The reason may be explained as follows : when x = 6, the expressions 2 x^2 + 3 x + 2 and 3 x^2+ x + 2 become equal to 92 and 116 respectively, and have a common arithmetical factor 4; whereas the expressions have no algebraic common factor.

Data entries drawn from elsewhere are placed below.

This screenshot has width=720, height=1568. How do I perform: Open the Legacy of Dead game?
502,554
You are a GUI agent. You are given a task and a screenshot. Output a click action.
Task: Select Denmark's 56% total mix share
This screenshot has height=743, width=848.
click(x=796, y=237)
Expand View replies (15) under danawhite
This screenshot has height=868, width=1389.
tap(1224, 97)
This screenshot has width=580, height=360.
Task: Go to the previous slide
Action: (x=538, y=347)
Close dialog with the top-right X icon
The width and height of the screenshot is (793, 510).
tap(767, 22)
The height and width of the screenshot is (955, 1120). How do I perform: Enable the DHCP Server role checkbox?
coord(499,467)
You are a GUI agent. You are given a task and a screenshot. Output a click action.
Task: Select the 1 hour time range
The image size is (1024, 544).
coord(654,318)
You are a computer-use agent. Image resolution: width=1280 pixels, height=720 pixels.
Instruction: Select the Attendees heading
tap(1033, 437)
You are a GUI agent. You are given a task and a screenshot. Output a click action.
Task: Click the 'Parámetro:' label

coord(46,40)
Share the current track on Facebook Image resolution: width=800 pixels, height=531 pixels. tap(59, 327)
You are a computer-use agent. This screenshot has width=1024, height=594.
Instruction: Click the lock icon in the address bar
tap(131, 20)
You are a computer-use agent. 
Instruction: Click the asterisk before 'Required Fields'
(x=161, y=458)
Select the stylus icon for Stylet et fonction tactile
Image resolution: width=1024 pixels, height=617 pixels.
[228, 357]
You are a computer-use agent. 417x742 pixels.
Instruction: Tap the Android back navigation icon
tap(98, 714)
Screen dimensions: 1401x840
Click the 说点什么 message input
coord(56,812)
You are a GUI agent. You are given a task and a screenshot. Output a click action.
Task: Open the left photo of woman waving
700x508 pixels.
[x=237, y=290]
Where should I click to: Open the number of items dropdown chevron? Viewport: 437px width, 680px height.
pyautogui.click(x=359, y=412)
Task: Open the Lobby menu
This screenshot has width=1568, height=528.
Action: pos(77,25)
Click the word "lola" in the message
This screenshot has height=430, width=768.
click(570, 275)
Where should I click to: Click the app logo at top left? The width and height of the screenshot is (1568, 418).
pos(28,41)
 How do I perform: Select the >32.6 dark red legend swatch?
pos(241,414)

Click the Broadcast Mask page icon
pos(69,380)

It will thus often happen that the highest common factor of two expressions and their numerical greatest common measure, when the letters have particular values, are not the same ; for this reason the term greatest common measure is inappropriate when applied to algebraic quantities.
EXAMPLES XI. c.
Find the highest common factor of the following expressions :
1. x^3 + 2x^2-13x+10, x^3 + x^2- 10x + 8. 2. x^3 - 5x^2 - 99x + 40, x^3 - 6x^2 - 86 x + 35. 3. x^3 + 2 x^2 - 8 x - 16, x^3 + 8 x^2 - 8 x - 24. 4. x^3 - x^2 - 5x - 3, x^3 - 4 x^2 - 11 x - 6. 5. x^3 + 3x^2 - 8x - 24, x^3 + 3 x^2 - 3x - 9. 6. a^3 - 5 a^2x + 7 ax^2 , a^3 - 3 ax^2 + 2 x^3. 7. 2x^3-5x^2+ 11x + 7, 4x^3- 11x^2 + 25x+ 7. 8. 2 x^3 + 4 x^2 - 7 x - 14, 6 x^3 - 10 x^2 - 21 x + 35.